In this study, we have synthesized a new family of bioactive glass (BAG) comprising of SiO2, Na2O, CaO, K2O, P2O5 and MgO via sol-gel route. The composition of these oxides has been selected in such a way that the BAG has a coefficient of thermal expansion close to the 316L stainless steel (SS). In vitro test by soaking the BAG in simulated body fluid (SBF) showed good bioactivity due to ion exchange between alkali ions from the BAG and the ions present in the SBF. The 316L SS substrates were textured using laser before application of BAG using sol-gel dip coating.
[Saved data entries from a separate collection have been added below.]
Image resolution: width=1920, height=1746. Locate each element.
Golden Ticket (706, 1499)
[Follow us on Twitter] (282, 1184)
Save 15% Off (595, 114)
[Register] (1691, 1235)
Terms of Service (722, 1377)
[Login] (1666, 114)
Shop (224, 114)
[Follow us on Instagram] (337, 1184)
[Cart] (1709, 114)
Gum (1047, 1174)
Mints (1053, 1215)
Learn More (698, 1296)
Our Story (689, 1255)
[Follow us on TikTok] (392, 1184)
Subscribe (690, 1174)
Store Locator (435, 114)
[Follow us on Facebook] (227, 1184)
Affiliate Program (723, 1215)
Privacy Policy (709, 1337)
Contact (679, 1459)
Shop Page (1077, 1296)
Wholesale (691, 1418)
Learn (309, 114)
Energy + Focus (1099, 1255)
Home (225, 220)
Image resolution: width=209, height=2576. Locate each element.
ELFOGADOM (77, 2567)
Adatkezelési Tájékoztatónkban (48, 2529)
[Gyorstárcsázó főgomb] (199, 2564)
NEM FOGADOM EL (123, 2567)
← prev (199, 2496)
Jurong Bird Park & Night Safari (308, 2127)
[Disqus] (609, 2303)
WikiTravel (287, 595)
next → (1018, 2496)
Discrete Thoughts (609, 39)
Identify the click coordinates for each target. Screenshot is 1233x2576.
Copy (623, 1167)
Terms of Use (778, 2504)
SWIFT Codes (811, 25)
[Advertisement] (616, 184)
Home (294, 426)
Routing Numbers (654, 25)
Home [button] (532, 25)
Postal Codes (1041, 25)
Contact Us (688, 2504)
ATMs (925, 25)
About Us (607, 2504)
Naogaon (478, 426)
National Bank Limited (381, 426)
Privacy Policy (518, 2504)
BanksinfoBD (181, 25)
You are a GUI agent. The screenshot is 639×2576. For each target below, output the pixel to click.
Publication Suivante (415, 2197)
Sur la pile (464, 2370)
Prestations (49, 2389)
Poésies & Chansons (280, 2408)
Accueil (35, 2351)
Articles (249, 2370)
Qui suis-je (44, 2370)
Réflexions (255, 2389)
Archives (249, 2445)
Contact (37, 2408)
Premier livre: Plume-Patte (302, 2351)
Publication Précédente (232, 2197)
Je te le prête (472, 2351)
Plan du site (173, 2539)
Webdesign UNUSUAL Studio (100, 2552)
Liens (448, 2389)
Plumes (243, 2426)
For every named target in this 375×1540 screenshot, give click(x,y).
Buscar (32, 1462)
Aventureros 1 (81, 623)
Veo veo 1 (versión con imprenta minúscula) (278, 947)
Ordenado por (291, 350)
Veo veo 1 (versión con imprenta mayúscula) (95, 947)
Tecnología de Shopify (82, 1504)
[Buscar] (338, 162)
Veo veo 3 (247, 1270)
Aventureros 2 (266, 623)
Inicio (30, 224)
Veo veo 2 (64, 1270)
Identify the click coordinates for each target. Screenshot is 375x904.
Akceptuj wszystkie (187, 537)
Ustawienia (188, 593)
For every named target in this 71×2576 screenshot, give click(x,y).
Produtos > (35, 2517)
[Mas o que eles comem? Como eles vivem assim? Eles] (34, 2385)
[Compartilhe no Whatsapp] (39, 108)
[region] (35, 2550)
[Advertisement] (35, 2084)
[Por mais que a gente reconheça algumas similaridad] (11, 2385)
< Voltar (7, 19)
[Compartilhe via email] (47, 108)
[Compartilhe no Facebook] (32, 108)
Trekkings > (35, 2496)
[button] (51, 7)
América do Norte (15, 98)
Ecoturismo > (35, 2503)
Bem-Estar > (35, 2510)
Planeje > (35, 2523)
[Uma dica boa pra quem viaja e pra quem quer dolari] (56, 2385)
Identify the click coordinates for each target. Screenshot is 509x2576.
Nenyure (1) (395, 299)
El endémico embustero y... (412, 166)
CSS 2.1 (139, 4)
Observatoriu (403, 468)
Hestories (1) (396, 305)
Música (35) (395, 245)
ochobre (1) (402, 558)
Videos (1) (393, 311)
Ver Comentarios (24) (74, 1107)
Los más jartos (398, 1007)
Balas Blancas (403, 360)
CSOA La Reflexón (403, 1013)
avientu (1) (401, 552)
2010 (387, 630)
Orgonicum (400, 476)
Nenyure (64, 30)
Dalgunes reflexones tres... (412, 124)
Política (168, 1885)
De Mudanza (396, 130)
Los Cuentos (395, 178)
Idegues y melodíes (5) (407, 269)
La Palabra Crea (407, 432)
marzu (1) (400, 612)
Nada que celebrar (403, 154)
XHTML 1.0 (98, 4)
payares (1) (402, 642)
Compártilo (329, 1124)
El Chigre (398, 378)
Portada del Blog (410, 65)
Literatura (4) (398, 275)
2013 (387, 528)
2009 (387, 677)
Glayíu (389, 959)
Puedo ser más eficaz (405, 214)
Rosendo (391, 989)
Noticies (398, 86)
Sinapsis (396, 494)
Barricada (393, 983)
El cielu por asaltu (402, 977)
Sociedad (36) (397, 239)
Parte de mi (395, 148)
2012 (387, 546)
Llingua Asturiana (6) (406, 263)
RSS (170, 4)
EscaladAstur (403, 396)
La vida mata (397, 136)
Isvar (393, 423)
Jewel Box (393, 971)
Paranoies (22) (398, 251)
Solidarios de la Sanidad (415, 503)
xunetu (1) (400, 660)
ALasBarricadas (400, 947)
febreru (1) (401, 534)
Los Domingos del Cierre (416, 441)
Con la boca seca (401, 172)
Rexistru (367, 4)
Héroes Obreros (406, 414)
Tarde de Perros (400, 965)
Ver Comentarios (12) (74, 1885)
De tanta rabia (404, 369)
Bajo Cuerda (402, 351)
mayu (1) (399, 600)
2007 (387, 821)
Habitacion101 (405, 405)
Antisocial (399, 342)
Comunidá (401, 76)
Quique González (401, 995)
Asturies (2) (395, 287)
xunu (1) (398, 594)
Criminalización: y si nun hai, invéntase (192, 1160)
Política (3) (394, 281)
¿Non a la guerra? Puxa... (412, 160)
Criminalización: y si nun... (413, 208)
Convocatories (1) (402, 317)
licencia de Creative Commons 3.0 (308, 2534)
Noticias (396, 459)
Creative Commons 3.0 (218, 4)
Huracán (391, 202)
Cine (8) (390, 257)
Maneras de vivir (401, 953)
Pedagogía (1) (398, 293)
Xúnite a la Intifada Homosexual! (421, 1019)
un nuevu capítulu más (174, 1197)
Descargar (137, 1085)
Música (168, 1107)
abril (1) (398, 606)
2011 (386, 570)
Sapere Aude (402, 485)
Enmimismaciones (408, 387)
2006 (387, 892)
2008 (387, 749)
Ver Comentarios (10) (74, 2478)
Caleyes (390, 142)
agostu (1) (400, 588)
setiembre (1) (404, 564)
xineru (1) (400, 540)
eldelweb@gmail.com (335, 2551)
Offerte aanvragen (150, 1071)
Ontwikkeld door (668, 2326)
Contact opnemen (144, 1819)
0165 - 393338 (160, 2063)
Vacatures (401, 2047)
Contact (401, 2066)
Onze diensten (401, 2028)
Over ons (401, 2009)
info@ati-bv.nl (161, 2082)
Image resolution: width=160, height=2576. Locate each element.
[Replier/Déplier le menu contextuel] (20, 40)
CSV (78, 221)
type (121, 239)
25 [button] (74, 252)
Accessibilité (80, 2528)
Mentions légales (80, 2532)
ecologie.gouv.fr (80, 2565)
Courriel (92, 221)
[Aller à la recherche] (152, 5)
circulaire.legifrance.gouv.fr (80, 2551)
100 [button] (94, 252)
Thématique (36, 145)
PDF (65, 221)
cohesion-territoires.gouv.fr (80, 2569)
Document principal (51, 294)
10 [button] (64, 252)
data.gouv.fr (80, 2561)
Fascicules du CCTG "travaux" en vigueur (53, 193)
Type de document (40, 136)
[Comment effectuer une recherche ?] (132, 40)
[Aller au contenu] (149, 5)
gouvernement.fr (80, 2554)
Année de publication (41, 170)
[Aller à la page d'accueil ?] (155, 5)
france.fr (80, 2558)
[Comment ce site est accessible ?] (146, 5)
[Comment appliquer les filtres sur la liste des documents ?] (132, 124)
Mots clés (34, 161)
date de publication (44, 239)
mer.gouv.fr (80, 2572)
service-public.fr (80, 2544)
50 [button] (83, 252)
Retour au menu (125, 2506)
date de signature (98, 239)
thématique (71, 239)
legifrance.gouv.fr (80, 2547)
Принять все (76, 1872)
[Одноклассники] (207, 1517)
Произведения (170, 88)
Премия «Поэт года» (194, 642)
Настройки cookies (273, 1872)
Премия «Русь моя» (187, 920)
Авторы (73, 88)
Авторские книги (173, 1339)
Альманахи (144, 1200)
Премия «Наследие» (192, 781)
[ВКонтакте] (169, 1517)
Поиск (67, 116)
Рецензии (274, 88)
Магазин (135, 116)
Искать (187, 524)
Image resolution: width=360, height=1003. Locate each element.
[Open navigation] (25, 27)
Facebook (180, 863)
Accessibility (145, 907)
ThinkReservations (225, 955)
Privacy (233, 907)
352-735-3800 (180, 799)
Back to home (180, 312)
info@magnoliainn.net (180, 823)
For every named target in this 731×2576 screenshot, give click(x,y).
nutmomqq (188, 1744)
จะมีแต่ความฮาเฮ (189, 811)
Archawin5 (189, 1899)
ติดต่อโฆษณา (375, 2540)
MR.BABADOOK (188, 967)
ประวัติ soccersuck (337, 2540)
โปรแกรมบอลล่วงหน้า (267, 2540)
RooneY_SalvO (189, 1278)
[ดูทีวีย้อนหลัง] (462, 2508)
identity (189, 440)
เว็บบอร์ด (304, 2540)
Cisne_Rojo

Pull off test showed that the adhesion strength in case of textured and non-textured surfaces were 4.2 MPa and 2.46 MPa, respectively. This implies that texturing of the surface is helpful in increasing the adhesion strength of the coating. The bioactive glass-coated textured surface of 316L SS substrate showed better corrosion resistance in SBF than the bare substrate for which the respective corrosion current densities were 35 nA/cm2 and 353 nA/cm2, thereby indicating that the single layer sol-gel dip coating of bioactive glass improved the corrosion resistance of the 316L SS implants. The analysis of scanning electron microscopy (SEM) images of the coating after immersion in SBF shows the formation and growth of the apatite layer that will further inhibit the corrosion of the substrate. These results demonstrate the potential of the synthesized BAG as a coating material for 316L SS implants.